■ **TASK DETAILS**: Each record below needs to be written out exactly as it reads.

■ **DATASET RECORDS**:
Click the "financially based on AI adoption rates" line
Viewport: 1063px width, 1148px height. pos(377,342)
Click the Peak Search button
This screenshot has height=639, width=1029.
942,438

■ **FINISHED TASK**:
Click the "financially based on AI adoption rates" line
Viewport: 1063px width, 1148px height. pos(377,342)
Click the Peak Search button
This screenshot has height=639, width=1029.
942,438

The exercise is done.